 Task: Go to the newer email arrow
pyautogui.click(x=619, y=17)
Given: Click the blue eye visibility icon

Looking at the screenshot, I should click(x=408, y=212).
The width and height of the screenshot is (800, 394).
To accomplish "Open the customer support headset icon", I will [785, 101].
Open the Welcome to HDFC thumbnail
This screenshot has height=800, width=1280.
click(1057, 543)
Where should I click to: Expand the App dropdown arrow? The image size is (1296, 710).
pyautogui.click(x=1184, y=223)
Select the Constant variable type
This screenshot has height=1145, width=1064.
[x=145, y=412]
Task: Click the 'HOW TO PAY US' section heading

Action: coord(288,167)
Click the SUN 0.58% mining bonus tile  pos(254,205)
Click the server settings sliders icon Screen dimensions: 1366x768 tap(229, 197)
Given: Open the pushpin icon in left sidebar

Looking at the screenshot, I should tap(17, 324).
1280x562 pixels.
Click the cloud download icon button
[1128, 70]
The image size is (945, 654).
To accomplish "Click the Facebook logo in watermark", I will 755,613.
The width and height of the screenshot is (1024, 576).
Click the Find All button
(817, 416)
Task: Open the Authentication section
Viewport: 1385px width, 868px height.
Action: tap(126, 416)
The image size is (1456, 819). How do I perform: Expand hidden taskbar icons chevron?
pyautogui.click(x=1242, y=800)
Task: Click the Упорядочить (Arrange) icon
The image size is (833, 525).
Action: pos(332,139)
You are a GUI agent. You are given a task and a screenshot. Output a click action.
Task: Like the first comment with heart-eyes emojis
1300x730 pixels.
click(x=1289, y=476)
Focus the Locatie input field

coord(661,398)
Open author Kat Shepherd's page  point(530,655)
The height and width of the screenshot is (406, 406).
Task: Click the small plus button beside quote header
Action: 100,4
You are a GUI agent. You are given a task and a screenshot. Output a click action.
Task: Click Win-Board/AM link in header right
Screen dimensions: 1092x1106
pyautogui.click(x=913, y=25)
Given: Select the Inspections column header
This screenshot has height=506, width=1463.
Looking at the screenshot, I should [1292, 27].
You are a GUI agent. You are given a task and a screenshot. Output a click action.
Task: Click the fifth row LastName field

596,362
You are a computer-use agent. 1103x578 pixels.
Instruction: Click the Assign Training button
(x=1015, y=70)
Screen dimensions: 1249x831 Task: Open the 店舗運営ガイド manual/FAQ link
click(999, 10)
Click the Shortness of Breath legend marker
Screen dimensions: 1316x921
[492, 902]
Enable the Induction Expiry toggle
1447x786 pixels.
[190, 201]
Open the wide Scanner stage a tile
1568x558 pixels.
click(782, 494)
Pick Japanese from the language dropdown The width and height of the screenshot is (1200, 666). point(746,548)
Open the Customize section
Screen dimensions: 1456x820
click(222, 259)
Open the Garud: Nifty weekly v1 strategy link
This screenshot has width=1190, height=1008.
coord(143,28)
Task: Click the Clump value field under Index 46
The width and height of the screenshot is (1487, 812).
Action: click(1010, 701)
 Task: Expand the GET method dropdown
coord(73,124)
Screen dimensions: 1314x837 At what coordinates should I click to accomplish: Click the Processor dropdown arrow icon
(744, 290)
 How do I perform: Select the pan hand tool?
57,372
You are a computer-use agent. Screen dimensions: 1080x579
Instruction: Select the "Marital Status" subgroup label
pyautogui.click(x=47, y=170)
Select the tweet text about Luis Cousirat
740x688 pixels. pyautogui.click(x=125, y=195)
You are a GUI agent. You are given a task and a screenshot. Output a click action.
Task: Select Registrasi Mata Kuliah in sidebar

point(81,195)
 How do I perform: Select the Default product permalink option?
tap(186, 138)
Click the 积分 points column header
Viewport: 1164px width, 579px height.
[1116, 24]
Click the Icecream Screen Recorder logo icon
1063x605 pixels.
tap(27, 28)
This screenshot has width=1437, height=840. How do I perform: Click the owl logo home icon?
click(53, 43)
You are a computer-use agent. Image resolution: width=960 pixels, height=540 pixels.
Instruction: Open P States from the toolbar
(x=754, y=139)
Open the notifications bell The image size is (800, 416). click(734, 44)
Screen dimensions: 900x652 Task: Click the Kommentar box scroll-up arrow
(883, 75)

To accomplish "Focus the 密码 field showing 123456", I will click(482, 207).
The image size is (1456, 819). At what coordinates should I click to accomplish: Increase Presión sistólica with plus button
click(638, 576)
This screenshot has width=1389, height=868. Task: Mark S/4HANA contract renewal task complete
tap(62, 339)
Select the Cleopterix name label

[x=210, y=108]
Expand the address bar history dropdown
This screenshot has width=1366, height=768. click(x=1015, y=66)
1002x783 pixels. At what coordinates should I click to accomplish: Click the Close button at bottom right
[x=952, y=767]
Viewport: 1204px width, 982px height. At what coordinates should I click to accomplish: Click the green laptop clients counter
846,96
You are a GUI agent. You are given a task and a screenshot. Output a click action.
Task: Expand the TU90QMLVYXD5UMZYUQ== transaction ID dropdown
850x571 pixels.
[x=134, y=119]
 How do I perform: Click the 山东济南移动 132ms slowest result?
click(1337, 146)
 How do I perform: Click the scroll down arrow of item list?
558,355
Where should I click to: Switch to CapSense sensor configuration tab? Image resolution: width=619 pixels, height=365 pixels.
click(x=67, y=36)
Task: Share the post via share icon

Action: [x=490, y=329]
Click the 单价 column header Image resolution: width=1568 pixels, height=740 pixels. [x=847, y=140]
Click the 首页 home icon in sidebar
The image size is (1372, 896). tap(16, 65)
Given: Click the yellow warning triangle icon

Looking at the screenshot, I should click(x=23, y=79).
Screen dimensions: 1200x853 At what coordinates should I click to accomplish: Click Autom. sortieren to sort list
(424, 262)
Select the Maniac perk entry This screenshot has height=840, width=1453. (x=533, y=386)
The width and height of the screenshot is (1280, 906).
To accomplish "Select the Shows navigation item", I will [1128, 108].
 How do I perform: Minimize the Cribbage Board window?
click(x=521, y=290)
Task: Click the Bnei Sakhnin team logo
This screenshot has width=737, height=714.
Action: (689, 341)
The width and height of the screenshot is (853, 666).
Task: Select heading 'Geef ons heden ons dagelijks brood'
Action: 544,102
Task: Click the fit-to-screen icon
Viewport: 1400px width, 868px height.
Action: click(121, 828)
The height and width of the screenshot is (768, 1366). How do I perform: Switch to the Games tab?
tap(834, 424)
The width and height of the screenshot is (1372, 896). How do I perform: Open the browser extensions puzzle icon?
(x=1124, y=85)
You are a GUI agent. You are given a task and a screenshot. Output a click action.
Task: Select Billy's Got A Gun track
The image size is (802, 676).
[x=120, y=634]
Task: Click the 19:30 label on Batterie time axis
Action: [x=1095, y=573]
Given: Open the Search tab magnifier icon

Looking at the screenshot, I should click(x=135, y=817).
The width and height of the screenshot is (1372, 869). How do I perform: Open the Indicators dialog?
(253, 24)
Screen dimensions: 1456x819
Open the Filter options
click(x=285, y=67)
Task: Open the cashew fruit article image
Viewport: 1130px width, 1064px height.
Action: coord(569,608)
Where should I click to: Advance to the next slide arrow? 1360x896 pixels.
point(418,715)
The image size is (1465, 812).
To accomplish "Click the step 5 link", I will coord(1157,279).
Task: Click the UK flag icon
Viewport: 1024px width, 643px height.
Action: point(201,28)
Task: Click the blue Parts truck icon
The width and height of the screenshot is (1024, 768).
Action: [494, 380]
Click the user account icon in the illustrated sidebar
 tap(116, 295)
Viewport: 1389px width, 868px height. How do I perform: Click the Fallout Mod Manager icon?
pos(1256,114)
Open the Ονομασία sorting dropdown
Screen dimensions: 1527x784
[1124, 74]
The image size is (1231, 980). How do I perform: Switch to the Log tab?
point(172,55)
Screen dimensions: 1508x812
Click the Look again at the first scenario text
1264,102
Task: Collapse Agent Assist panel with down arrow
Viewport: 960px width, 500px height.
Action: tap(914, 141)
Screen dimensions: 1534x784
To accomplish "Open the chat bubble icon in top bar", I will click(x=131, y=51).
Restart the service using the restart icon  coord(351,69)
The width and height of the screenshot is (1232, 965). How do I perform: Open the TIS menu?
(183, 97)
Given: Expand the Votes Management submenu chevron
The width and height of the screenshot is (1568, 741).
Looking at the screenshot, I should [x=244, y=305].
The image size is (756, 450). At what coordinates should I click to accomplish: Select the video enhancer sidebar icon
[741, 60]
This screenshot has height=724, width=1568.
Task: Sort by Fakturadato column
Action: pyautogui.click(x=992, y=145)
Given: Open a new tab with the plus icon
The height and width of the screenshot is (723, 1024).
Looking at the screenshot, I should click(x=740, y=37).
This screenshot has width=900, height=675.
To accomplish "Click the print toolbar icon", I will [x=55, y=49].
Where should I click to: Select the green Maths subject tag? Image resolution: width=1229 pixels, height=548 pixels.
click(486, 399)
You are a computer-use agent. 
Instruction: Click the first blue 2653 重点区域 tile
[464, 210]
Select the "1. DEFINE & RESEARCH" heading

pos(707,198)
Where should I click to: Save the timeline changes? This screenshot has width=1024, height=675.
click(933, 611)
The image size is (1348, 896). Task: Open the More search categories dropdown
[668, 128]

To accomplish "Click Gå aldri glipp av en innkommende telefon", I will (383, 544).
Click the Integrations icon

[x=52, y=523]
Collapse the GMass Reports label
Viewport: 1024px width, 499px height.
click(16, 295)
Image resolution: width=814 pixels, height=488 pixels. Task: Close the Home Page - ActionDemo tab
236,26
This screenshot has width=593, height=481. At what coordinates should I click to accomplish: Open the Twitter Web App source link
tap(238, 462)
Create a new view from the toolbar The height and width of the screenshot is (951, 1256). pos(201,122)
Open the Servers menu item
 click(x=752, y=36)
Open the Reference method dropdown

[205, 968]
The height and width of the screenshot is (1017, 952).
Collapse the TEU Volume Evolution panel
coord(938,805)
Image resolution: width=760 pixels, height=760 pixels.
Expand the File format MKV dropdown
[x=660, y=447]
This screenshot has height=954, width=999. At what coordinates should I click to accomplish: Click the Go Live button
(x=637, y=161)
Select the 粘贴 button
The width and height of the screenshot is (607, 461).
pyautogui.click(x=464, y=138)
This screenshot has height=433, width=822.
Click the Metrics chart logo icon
****
_EXERCISE BRIEF_. Copy out the listing from its start through the line containing "coord(661,398)", with both ends included.

_ANSWER TO THE EXERCISE_.
 Task: Go to the newer email arrow
pyautogui.click(x=619, y=17)
Given: Click the blue eye visibility icon

Looking at the screenshot, I should click(x=408, y=212).
The width and height of the screenshot is (800, 394).
To accomplish "Open the customer support headset icon", I will [785, 101].
Open the Welcome to HDFC thumbnail
This screenshot has height=800, width=1280.
click(1057, 543)
Where should I click to: Expand the App dropdown arrow? The image size is (1296, 710).
pyautogui.click(x=1184, y=223)
Select the Constant variable type
This screenshot has height=1145, width=1064.
[x=145, y=412]
Task: Click the 'HOW TO PAY US' section heading

Action: coord(288,167)
Click the SUN 0.58% mining bonus tile  pos(254,205)
Click the server settings sliders icon Screen dimensions: 1366x768 tap(229, 197)
Given: Open the pushpin icon in left sidebar

Looking at the screenshot, I should tap(17, 324).
1280x562 pixels.
Click the cloud download icon button
[1128, 70]
The image size is (945, 654).
To accomplish "Click the Facebook logo in watermark", I will 755,613.
The width and height of the screenshot is (1024, 576).
Click the Find All button
(817, 416)
Task: Open the Authentication section
Viewport: 1385px width, 868px height.
Action: tap(126, 416)
The image size is (1456, 819). How do I perform: Expand hidden taskbar icons chevron?
pyautogui.click(x=1242, y=800)
Task: Click the Упорядочить (Arrange) icon
The image size is (833, 525).
Action: pos(332,139)
You are a GUI agent. You are given a task and a screenshot. Output a click action.
Task: Like the first comment with heart-eyes emojis
1300x730 pixels.
click(x=1289, y=476)
Focus the Locatie input field

coord(661,398)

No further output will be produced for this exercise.